• THE PROBLEM: Print the listing in full, with no character changed.
___ DATA TO USE
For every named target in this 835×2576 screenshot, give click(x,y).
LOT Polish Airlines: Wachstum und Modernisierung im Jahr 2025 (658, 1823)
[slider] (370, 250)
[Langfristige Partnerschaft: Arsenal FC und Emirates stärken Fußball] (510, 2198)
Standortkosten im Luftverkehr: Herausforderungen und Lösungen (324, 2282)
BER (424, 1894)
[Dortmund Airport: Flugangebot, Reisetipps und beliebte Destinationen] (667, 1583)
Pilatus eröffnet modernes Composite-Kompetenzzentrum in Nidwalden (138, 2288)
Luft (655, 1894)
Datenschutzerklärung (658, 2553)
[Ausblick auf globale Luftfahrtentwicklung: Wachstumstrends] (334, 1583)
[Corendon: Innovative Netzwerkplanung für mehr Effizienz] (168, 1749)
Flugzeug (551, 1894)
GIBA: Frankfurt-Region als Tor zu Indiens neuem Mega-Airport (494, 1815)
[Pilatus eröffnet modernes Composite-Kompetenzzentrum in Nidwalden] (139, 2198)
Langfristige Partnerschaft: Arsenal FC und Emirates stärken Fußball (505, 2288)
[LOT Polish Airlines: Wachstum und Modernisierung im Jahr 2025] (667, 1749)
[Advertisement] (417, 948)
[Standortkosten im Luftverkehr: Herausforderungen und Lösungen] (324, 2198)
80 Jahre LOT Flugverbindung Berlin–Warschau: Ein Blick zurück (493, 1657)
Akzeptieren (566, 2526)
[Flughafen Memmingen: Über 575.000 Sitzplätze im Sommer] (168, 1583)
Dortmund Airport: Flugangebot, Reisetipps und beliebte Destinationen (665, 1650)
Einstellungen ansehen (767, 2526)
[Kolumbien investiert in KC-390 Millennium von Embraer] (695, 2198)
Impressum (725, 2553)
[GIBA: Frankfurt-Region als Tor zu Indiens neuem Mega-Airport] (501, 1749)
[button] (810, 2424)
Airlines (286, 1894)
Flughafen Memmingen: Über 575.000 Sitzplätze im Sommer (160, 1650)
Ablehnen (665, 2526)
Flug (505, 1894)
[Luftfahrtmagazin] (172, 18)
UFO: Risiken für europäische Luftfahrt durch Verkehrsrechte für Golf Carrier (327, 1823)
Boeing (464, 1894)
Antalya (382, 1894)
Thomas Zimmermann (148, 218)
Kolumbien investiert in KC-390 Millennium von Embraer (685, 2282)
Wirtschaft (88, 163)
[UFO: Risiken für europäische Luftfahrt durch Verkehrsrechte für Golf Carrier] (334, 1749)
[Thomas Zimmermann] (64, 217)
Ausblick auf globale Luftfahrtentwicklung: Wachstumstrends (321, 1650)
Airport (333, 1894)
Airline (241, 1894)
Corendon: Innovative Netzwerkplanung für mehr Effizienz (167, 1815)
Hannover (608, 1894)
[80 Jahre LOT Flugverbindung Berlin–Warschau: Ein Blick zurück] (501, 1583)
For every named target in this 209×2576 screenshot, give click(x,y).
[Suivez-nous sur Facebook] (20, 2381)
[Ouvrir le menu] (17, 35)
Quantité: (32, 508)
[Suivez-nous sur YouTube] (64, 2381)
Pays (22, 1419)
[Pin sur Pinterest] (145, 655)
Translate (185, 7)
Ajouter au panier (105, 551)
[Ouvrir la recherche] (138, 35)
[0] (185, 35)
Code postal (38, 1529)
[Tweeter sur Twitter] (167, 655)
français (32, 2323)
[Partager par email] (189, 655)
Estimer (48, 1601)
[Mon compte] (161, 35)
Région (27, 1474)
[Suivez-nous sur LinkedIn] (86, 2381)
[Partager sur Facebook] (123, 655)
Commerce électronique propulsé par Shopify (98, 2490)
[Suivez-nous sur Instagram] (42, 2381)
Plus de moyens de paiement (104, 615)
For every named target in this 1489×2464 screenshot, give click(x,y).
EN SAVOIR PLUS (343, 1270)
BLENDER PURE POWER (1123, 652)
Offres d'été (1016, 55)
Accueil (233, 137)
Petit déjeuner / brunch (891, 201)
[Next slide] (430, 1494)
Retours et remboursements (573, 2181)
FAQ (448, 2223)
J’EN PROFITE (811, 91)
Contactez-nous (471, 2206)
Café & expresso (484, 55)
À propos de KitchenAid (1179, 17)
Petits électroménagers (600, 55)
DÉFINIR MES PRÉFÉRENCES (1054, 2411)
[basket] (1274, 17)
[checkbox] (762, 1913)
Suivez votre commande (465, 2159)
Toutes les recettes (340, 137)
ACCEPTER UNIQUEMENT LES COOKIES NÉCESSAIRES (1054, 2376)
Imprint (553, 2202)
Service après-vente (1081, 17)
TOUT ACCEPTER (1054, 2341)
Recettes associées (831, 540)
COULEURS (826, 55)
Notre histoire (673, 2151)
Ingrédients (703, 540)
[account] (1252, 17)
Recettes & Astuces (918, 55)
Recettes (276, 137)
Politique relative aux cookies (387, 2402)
______
• EXERCISE OUTPUT:
For every named target in this 835×2576 screenshot, give click(x,y).
LOT Polish Airlines: Wachstum und Modernisierung im Jahr 2025 (658, 1823)
[slider] (370, 250)
[Langfristige Partnerschaft: Arsenal FC und Emirates stärken Fußball] (510, 2198)
Standortkosten im Luftverkehr: Herausforderungen und Lösungen (324, 2282)
BER (424, 1894)
[Dortmund Airport: Flugangebot, Reisetipps und beliebte Destinationen] (667, 1583)
Pilatus eröffnet modernes Composite-Kompetenzzentrum in Nidwalden (138, 2288)
Luft (655, 1894)
Datenschutzerklärung (658, 2553)
[Ausblick auf globale Luftfahrtentwicklung: Wachstumstrends] (334, 1583)
[Corendon: Innovative Netzwerkplanung für mehr Effizienz] (168, 1749)
Flugzeug (551, 1894)
GIBA: Frankfurt-Region als Tor zu Indiens neuem Mega-Airport (494, 1815)
[Pilatus eröffnet modernes Composite-Kompetenzzentrum in Nidwalden] (139, 2198)
Langfristige Partnerschaft: Arsenal FC und Emirates stärken Fußball (505, 2288)
[LOT Polish Airlines: Wachstum und Modernisierung im Jahr 2025] (667, 1749)
[Advertisement] (417, 948)
[Standortkosten im Luftverkehr: Herausforderungen und Lösungen] (324, 2198)
80 Jahre LOT Flugverbindung Berlin–Warschau: Ein Blick zurück (493, 1657)
Akzeptieren (566, 2526)
[Flughafen Memmingen: Über 575.000 Sitzplätze im Sommer] (168, 1583)
Dortmund Airport: Flugangebot, Reisetipps und beliebte Destinationen (665, 1650)
Einstellungen ansehen (767, 2526)
[Kolumbien investiert in KC-390 Millennium von Embraer] (695, 2198)
Impressum (725, 2553)
[GIBA: Frankfurt-Region als Tor zu Indiens neuem Mega-Airport] (501, 1749)
[button] (810, 2424)
Airlines (286, 1894)
Flughafen Memmingen: Über 575.000 Sitzplätze im Sommer (160, 1650)
Ablehnen (665, 2526)
Flug (505, 1894)
[Luftfahrtmagazin] (172, 18)
UFO: Risiken für europäische Luftfahrt durch Verkehrsrechte für Golf Carrier (327, 1823)
Boeing (464, 1894)
Antalya (382, 1894)
Thomas Zimmermann (148, 218)
Kolumbien investiert in KC-390 Millennium von Embraer (685, 2282)
Wirtschaft (88, 163)
[UFO: Risiken für europäische Luftfahrt durch Verkehrsrechte für Golf Carrier] (334, 1749)
[Thomas Zimmermann] (64, 217)
Ausblick auf globale Luftfahrtentwicklung: Wachstumstrends (321, 1650)
Airport (333, 1894)
Airline (241, 1894)
Corendon: Innovative Netzwerkplanung für mehr Effizienz (167, 1815)
Hannover (608, 1894)
[80 Jahre LOT Flugverbindung Berlin–Warschau: Ein Blick zurück] (501, 1583)
For every named target in this 209×2576 screenshot, give click(x,y).
[Suivez-nous sur Facebook] (20, 2381)
[Ouvrir le menu] (17, 35)
Quantité: (32, 508)
[Suivez-nous sur YouTube] (64, 2381)
Pays (22, 1419)
[Pin sur Pinterest] (145, 655)
Translate (185, 7)
Ajouter au panier (105, 551)
[Ouvrir la recherche] (138, 35)
[0] (185, 35)
Code postal (38, 1529)
[Tweeter sur Twitter] (167, 655)
français (32, 2323)
[Partager par email] (189, 655)
Estimer (48, 1601)
[Mon compte] (161, 35)
Région (27, 1474)
[Suivez-nous sur LinkedIn] (86, 2381)
[Partager sur Facebook] (123, 655)
Commerce électronique propulsé par Shopify (98, 2490)
[Suivez-nous sur Instagram] (42, 2381)
Plus de moyens de paiement (104, 615)
For every named target in this 1489×2464 screenshot, give click(x,y).
EN SAVOIR PLUS (343, 1270)
BLENDER PURE POWER (1123, 652)
Offres d'été (1016, 55)
Accueil (233, 137)
Petit déjeuner / brunch (891, 201)
[Next slide] (430, 1494)
Retours et remboursements (573, 2181)
FAQ (448, 2223)
J’EN PROFITE (811, 91)
Contactez-nous (471, 2206)
Café & expresso (484, 55)
À propos de KitchenAid (1179, 17)
Petits électroménagers (600, 55)
DÉFINIR MES PRÉFÉRENCES (1054, 2411)
[basket] (1274, 17)
[checkbox] (762, 1913)
Suivez votre commande (465, 2159)
Toutes les recettes (340, 137)
ACCEPTER UNIQUEMENT LES COOKIES NÉCESSAIRES (1054, 2376)
Imprint (553, 2202)
Service après-vente (1081, 17)
TOUT ACCEPTER (1054, 2341)
Recettes associées (831, 540)
COULEURS (826, 55)
Notre histoire (673, 2151)
Ingrédients (703, 540)
[account] (1252, 17)
Recettes & Astuces (918, 55)
Recettes (276, 137)
Politique relative aux cookies (387, 2402)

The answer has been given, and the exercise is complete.